Julien Courbet : un buraliste lui vole ses 30 000 € de gains au grattage
Une joueuse prénommée Clotilde a vu son rêve se transformer en cauchemar lorsque le buraliste chez qui elle avait gratté un ticket de Bingo gagnant a empoché à sa place les 30 000 euros de gains. Plus de dix ans après les faits, elle se bat toujours pour récupérer la totalité de son argent. Son histoire, relayée dans l'émission « Ça peut vous arriver » de Julien Courbet sur RTL, illustre un phénomène d'arnaque plus répandu qu'on ne le croit.
Les faits remontent à plusieurs années. Clotilde, cliente régulière d'un bureau de tabac, achète un ticket de grattage Bingo, un jeu proposé par la Française des Jeux (FDJ) pour une mise de 3 euros, avec un gain maximum de 30 000 euros. Ce jour-là, la chance lui sourit : son ticket est gagnant. Mais lorsqu'elle le confie au buraliste pour vérification, celui-ci profite de la situation. « Le buraliste a tout simplement encaissé les 30 000 euros à sa place », résume l'enquêtrice Mona Benabdelhak au micro de RTL.

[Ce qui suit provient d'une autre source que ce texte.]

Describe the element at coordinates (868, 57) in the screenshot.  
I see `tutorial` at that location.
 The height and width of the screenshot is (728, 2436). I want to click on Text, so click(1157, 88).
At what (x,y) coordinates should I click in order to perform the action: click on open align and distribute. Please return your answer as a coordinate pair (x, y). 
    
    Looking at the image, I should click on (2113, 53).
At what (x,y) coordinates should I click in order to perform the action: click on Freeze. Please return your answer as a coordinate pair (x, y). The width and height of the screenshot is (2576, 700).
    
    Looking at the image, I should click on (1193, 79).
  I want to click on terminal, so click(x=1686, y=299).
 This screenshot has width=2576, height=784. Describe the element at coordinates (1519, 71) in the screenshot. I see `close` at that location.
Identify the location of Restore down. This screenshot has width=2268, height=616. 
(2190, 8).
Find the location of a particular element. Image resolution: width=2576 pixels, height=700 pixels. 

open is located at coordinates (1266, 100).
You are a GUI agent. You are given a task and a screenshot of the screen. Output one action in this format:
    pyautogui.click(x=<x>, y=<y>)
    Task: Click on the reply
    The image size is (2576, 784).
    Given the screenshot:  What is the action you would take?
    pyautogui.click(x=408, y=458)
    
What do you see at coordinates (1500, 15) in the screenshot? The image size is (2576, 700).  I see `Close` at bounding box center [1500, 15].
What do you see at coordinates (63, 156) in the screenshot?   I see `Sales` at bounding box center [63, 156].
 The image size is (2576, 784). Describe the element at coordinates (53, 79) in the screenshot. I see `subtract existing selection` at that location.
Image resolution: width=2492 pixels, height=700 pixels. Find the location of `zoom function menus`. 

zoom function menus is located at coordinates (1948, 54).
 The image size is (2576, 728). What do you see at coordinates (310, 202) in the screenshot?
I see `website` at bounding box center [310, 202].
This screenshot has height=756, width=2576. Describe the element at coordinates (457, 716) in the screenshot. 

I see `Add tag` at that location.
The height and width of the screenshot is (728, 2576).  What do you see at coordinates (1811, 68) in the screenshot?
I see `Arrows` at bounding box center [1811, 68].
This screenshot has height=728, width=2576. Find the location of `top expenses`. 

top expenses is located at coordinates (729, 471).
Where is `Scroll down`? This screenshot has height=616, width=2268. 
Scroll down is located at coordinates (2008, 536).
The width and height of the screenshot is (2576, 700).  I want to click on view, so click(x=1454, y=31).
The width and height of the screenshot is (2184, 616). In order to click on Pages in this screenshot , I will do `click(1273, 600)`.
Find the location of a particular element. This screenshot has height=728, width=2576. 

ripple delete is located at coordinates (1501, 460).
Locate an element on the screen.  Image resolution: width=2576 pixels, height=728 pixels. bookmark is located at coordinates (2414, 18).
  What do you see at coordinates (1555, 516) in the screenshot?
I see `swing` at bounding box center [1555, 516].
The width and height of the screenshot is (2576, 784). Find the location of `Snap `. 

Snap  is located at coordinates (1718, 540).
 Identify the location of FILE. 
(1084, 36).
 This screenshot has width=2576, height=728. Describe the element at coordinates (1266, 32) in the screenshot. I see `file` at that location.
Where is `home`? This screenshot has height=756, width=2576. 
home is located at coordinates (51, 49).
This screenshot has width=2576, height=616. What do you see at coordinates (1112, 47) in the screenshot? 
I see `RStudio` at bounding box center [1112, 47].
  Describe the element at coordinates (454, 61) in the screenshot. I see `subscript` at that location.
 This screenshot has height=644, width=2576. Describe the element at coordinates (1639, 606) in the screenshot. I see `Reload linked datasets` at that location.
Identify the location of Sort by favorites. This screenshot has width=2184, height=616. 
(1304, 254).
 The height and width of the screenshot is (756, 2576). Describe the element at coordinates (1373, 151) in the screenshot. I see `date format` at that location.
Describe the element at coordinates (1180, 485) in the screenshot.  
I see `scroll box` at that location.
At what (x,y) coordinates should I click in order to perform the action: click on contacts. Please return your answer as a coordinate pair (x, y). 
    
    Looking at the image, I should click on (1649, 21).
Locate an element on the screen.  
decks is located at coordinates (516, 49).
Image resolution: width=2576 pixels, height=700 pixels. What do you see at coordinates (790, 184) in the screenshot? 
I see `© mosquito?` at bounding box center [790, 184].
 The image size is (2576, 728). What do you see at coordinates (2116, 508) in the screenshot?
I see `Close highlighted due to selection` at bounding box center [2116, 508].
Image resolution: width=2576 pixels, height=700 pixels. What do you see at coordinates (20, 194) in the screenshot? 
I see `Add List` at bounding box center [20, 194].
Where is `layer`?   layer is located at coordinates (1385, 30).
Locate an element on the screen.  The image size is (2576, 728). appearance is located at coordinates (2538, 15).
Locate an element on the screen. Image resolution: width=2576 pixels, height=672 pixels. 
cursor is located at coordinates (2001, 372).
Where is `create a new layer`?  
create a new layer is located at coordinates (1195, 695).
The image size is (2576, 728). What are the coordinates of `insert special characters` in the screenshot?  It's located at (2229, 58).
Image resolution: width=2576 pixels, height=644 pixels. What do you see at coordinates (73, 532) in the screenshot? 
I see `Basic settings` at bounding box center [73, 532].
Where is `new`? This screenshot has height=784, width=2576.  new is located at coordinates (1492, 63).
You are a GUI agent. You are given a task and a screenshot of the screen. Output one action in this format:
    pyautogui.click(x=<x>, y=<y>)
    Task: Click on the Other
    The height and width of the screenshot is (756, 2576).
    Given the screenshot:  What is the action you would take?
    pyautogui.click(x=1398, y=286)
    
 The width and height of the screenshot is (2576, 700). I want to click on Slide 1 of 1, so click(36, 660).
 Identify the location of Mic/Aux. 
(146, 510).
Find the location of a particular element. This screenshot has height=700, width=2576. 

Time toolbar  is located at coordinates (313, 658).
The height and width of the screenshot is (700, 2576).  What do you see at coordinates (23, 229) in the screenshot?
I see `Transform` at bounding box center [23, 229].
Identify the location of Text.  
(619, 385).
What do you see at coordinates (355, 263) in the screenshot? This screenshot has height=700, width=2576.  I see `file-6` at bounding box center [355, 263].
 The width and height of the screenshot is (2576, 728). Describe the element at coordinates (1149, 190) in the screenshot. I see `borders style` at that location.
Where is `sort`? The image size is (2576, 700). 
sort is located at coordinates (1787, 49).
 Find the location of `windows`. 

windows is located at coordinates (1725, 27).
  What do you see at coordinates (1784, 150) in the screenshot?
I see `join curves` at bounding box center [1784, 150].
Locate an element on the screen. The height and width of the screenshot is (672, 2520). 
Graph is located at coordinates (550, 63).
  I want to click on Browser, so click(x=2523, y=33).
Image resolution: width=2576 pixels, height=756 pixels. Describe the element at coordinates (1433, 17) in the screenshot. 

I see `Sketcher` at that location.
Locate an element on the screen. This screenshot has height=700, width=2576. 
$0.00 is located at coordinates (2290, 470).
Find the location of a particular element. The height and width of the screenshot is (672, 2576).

Commence alors un véritable marathon judiciaire. Clotilde engage des poursuites contre le commerçant indélicat. Si la justice lui donne raison et condamne le buraliste à lui restituer l'intégralité de la somme, l'exécution du jugement se révèle bien plus compliquée. À ce jour, Clotilde n'a récupéré que 6 000 euros sur les 30 000 qui lui reviennent de droit. Elle court toujours après les 24 000 euros restants.
Un mode opératoire bien rodé chez certains buralistes
L'affaire de Clotilde n'est malheureusement pas un cas isolé. Plusieurs techniques frauduleuses sont documentées dans le milieu des points de vente FDJ. La plus courante consiste à profiter du fait que le client ne voit pas l'écran de la machine lorsque le ticket est scanné. Le buraliste annonce alors faussement que le ticket est perdant, le substitue avec un billet déjà joué récupéré dans sa poubelle, et encaisse les gains en toute discrétion.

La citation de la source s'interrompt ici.